Foto: ZDF / Conny Klein
Piebers Adaption kann den Bühnenhintergrund allerdings nicht immer verleugnen. Einige Dialoge lesen sich prima und mögen auch im Kunstraum Theater gut klingen, aber Fernsehfilme wollen die Illusion erzeugen, sie schauten und hörten echten Menschen zu. Zumindest der „Pilcher“-gewohnte Teil des ZDF-Publikums wird sich ohnehin fragen, ob womöglich schon Montag sei. Andererseits ist natürlich der Mut des Senders zu loben. Die Redaktion ist sich durchaus im Klaren darüber, dass „Kleine Eheverbrechen“ auf diesem Sendeplatz als Exot wahrgenommen wird: Vordergründig mag der Film wie eine Liebesgeschichte wirken, doch es handelt sich selbstverständlich um ein veritables Ehedrama. Durchaus amüsant und zudem sehr ansprechend umgesetzt ist dagegen der ständige Wechsel aus Nähe und Distanz: Lisa ahnt oder schließt zumindest nicht aus, dass Gilles seine Amnesie nur vortäuscht, zumal er sich auch mal verplappert, spielt sein Spiel vorerst jedoch mit. Für ihn gilt das nicht minder: Seine Frau folgt dem Rat ihrer Freundin (Dennenesch Zoudé), die Gelegenheit zu nutzen und sich „den idealen Mann zu backen“. Den Hundefreund mimt Gilles bereitwillig, aber das vegane Steak kriegt er nicht runter.

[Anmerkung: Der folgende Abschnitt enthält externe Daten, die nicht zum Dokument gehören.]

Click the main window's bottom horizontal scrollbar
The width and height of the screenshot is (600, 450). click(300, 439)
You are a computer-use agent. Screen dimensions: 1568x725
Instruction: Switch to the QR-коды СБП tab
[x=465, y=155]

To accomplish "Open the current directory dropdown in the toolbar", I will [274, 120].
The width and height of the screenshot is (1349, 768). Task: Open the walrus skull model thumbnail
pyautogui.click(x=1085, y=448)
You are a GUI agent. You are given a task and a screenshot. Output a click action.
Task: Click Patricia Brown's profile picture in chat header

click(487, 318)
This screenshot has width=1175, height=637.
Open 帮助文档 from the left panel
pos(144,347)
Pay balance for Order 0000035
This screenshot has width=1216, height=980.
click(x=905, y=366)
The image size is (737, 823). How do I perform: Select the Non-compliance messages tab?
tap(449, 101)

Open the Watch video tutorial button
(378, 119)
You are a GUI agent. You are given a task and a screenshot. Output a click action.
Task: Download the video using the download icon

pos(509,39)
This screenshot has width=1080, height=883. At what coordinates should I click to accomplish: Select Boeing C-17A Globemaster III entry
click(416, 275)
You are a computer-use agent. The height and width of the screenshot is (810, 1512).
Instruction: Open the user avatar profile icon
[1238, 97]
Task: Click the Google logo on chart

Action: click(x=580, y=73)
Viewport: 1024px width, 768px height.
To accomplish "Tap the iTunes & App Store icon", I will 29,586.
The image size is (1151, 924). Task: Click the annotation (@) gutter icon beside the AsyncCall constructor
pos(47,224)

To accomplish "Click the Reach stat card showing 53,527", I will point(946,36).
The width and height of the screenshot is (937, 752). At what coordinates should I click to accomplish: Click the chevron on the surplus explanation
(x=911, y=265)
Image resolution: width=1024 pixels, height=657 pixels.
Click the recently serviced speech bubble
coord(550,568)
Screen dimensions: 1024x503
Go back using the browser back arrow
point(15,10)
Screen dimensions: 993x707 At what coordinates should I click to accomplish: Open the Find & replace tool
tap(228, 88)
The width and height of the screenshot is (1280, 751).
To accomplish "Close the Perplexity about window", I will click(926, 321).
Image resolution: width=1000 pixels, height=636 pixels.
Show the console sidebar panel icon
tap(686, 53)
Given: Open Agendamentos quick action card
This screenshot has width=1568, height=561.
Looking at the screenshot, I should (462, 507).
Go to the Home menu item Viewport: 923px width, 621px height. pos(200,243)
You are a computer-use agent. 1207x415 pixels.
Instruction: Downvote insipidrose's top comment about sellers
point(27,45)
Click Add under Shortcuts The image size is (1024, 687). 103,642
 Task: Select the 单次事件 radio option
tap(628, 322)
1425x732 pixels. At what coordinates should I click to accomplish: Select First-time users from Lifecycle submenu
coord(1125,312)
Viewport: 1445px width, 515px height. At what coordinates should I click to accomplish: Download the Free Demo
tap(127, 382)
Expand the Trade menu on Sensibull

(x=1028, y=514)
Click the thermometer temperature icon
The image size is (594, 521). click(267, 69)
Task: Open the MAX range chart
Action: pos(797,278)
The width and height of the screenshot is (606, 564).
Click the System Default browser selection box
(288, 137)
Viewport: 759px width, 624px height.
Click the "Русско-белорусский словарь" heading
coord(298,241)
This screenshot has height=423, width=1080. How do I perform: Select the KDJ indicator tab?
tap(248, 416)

Werners von der ZDF-Redaktion Das kleine Fernsehspiel finanziertes Langfilmdebüt war die heitere Tragikomödie „Irgendwann ist auch mal gut“ (2020) mit Fabian Hinrichs als Sohn eines Bestatterpaars, das gemeinsam aus dem Leben scheiden will. Bei seiner zweiten Arbeit fürs „Zweite“ ist der Witz deutlich subtiler. Sympathisch selbstironisch ist zum Beispiel ein Auftritt von Thorsten Merten als Kommissar, der rausfinden will, ob bei Gilles’ Missgeschick womöglich nachgeholfen wurde. Der Beamte entpuppt sich als Fan des Autors, weshalb es reichlich unglaubwürdig ist, dass er die Namensähnlichkeit zunächst für Zufall hält. Etwas irritierend sind auch die in ein verklärendes Romanzenlicht getauchten Rückblenden etwa über die erste Begegnung des späteren Ehepaars: Die Szenen sind zwar amüsant, doch Emily Cox und Philipp Hochmair sehen nicht mal annähernd 15 Jahre jünger aus.